A consequência dessa nova definição da Justiça Eleitoral para o Ceará é que nem o governador Cid Gomes nem o candidato do PR, Lúcio Alcântara, poderão utilizar a imagem da candidata do PT, Dilma Roussef em sua propaganda eleitoral.
A proibição do uso da candidata Dilma por Lúcio Alcântara decorre dele estar aliado ao PPS na disputa ao Governo do Ceará. O PR de Lúcio está com Dilma, mas o PPS vota em Serra. Assim, Lúcio fica impedido de colocar a imagem e a voz de Dilma Roussef. Essa decisão atrapalha a estratégia eleitoral dele de se vincular como segundo palanque de Dilma no Estado.
A mesma regra vale para o governador Cid Gomes. Na sua coligação, o PTB está coligado com o PSDB de José Serra. E é extensa a lista dos pequenos partidos que tÊm candidato a presidente. O PHS tem candidato a presidente. O PSL também tem seu candidato a presidente.
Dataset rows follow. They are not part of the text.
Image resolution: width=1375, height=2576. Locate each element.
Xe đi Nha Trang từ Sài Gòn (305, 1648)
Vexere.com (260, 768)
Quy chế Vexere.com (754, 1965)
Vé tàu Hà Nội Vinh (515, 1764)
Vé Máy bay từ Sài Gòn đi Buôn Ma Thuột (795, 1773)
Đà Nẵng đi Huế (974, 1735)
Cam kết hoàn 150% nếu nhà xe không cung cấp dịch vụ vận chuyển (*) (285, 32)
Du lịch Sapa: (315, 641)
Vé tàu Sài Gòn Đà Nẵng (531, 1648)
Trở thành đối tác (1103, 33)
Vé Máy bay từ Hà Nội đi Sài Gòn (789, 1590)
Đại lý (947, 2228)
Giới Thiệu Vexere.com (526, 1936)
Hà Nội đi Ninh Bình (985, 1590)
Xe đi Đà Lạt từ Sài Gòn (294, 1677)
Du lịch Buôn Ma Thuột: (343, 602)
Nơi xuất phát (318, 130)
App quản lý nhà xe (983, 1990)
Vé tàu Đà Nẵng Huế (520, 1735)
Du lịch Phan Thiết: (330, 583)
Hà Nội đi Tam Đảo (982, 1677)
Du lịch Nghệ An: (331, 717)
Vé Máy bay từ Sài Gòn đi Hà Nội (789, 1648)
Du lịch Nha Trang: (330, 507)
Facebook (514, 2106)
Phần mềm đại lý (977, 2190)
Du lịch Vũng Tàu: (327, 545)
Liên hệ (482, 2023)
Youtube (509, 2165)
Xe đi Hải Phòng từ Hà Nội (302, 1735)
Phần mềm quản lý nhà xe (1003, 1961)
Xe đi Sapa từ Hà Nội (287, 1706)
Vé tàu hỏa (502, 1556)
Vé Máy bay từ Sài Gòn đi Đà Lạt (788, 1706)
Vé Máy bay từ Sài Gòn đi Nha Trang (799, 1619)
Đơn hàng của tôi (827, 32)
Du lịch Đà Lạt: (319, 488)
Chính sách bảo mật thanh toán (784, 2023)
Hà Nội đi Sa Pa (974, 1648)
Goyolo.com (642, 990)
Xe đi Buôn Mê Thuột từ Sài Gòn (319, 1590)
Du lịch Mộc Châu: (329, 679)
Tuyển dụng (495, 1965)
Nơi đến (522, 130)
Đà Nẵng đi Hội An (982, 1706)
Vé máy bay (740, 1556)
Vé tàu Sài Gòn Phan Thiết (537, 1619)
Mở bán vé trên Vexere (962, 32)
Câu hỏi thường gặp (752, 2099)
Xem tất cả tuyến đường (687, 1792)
Ou seja, na coligação do Governador existem pelo menos três candidatos ao Planalto, excluindo a candidatura de Dilma Roussef que é a prioridade para alavancar a reeleição de Cid ao lado do presidente Lula. Com tantos candidatos a presidente, a nova regra do TSE veda a propaganda de Cid o uso da voz e da imagem da candidata Dilma Roussef.
A solução para o governador Cid Gomes e para o candidato Lúcio Alcântara é reexaminar as coligações partidárias. Cid terá que se livrar do PTdoB, PHS e PSL se quiser utilizar a imagem de Dilma Roussef na sua propaganda. Já Lúcio não poderá manter a aliança com o PPS que apóia a candidatura de José Serra.